Ho scritto i testi dei canti del film, mentre della musica si è occupata direttamente Magaly Solier, la protagonista. Non volevamo creare dei veri e propri canti ancestrali, piuttosto lavorare senza una precisa partitura che enfatizzasse l'idea che fossero cantilene improvvisate, frutto del subconscio e della maturazione della protagonista. Lavorare con Magaly è stato fondamentale. È il secondo progetto nel quale lavoro con lei (dopo l'esordio Madeinusa). La sua bellezza non è una bellezza solamente fisica. I suoi silenzi sono capaci di comunicare soprattutto attraverso gli sguardi e la pelle. Ha un carattere molto diverso dalle introversioni di Fausta, ha una personalità molto attiva. L'idea di farle interpretare questo ruolo nasce proprio dalla possibilità di accostare la sua dolce bellezza alla durezza e alla complessità di un personaggio come Fausta.

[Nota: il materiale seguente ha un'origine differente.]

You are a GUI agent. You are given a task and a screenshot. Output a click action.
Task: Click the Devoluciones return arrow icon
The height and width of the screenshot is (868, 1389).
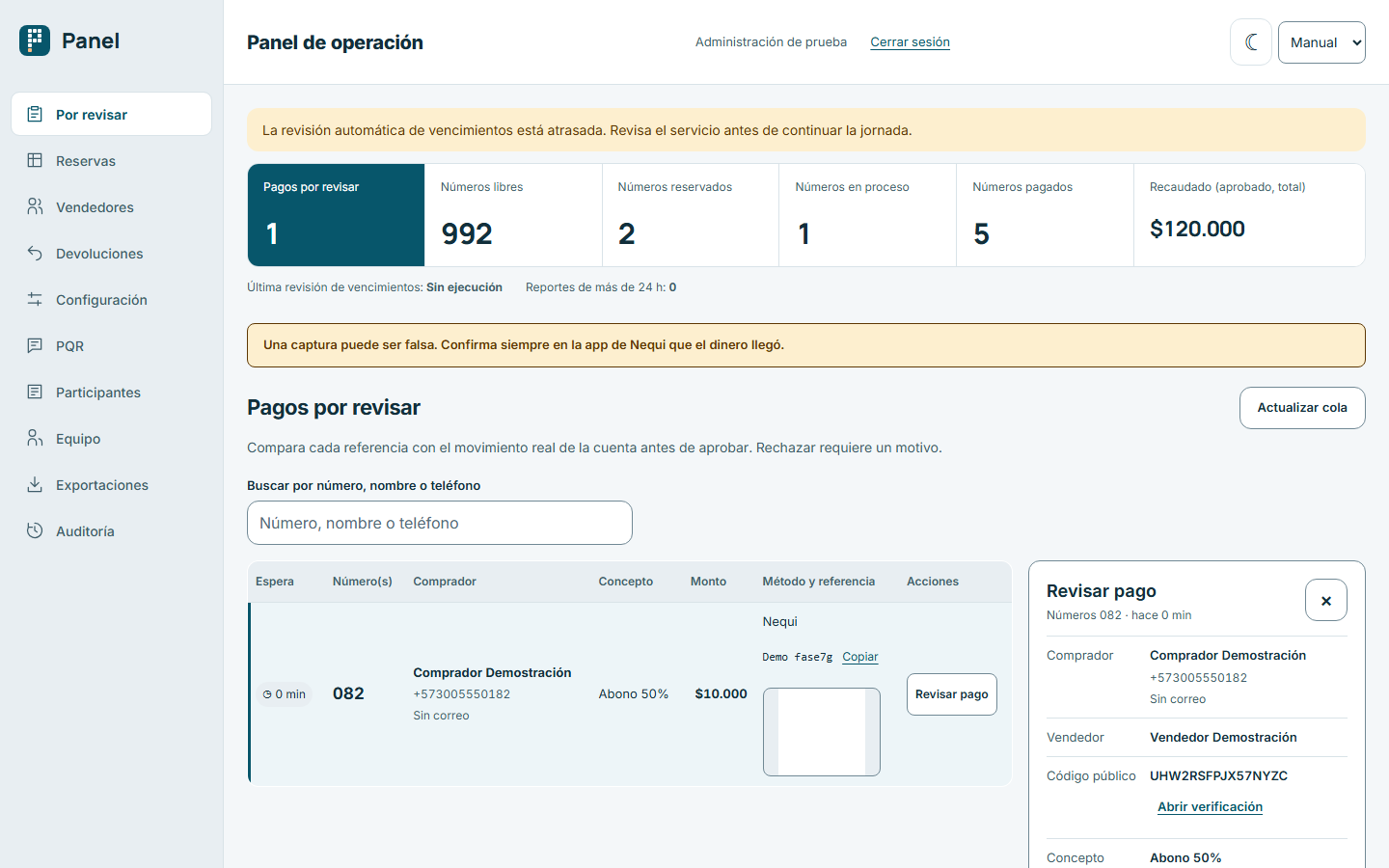pyautogui.click(x=35, y=253)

Nel tuo film cerchi di vedere il Perù come un universo femminile?
Il punto di vista privilegiato su una personalità e su un problema femminile non deve lasciar pensare che il mio sia un film che intende parlare solo alle donne e considerare l'uomo come un utente secondario. Anzi, ho tentato di dare corpo e anima anche alle figure maschili proprio perché era importante per me far vedere come ci sia necessità di un punto di vista maschile che si interroghi sul problema della violenza sulle donne. In fondo donne e uomini sono complementari, e lavorare sull'interazione dei due generi significa già fare interagire positivamente due forme di cultura.